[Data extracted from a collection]
+--
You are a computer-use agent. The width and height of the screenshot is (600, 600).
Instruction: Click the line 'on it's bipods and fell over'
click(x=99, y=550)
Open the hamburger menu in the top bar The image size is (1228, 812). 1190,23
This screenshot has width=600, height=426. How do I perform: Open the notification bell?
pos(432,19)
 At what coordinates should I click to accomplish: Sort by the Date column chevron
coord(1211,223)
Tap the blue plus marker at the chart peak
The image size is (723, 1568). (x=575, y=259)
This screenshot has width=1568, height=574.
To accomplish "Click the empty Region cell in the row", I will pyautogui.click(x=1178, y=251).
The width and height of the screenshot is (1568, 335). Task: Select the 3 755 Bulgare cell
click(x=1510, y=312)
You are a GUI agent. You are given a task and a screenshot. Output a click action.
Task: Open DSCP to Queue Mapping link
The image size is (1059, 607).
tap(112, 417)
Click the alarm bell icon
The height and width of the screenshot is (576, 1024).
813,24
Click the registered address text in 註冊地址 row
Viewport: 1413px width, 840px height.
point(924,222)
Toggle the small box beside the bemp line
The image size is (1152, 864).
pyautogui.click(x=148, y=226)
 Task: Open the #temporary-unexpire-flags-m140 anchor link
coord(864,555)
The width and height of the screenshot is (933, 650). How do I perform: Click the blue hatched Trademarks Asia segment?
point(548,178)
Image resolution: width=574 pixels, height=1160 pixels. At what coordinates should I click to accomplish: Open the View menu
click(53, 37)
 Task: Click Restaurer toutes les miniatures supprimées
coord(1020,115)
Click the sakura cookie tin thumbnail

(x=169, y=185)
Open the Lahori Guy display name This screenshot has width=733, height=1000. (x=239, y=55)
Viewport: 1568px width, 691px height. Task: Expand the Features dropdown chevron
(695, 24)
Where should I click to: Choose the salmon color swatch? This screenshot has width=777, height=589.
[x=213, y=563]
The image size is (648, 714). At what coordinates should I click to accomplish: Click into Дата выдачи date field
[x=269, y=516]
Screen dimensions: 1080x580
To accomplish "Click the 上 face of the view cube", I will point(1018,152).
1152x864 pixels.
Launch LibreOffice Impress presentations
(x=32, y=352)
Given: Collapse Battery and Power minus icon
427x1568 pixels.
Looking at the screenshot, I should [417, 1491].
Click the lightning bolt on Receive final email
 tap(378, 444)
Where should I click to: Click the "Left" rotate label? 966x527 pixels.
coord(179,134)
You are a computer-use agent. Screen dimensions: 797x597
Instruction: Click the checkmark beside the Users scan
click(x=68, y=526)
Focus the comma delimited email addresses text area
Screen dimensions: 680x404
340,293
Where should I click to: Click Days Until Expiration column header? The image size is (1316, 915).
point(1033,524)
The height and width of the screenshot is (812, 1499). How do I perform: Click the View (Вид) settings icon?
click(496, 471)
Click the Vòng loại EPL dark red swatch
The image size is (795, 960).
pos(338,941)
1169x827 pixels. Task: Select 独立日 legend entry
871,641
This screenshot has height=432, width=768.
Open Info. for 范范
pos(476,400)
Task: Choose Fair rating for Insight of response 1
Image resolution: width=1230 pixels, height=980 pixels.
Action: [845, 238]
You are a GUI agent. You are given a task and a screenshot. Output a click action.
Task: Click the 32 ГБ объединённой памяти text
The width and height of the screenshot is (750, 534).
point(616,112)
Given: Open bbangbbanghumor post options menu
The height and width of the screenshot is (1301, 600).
+--
* **YOUR ASSIGNMENT**:
Identify every line above with the string "agent" in it. Copy those lines.

* **ANSWER TO THIS EXERCISE**:
You are a computer-use agent. The width and height of the screenshot is (600, 600).
You are a GUI agent. You are given a task and a screenshot. Output a click action.
You are a computer-use agent. Screen dimensions: 797x597
You are a GUI agent. You are given a task and a screenshot. Output a click action.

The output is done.